核心概念
This shared task investigates the broader phenomenon of semantic textual relatedness across 14 languages, including low-resource languages from Africa and Asia, and provides datasets, baselines, and evaluation of participating systems.
要約
This shared task focused on the broader concept of semantic textual relatedness (STR), which aims to capture the degree to which two linguistic units (e.g., sentences) are close in meaning. This is in contrast to previous tasks that primarily focused on semantic textual similarity.

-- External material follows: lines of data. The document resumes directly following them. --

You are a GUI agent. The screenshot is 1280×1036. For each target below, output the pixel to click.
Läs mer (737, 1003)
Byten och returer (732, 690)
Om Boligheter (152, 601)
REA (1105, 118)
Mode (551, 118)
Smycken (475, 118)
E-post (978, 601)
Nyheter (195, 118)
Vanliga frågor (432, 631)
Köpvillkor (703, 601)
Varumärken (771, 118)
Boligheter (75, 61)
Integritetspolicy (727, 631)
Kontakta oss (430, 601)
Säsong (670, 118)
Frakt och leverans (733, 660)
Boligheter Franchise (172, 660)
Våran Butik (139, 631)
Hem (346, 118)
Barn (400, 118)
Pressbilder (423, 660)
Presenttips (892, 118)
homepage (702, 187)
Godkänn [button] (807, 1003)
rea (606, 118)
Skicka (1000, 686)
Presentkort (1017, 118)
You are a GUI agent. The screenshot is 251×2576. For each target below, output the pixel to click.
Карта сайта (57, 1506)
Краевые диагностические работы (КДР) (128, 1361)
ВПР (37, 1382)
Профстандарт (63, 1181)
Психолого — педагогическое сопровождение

The key highlights and insights are:
- The task covered 14 languages from 5 distinct language families, predominantly spoken in Africa and Asia, regions characterized by limited NLP resources.
- The datasets were created by annotating sentence pairs using Best-Worst Scaling, capturing a range of relatedness scores from 0 (completely unrelated) to 1 (maximally related).
- The task included three main tracks: (a) supervised, (b) unsupervised, and (c) crosslingual, attracting 163 participants and 70 final submissions from 51 different teams.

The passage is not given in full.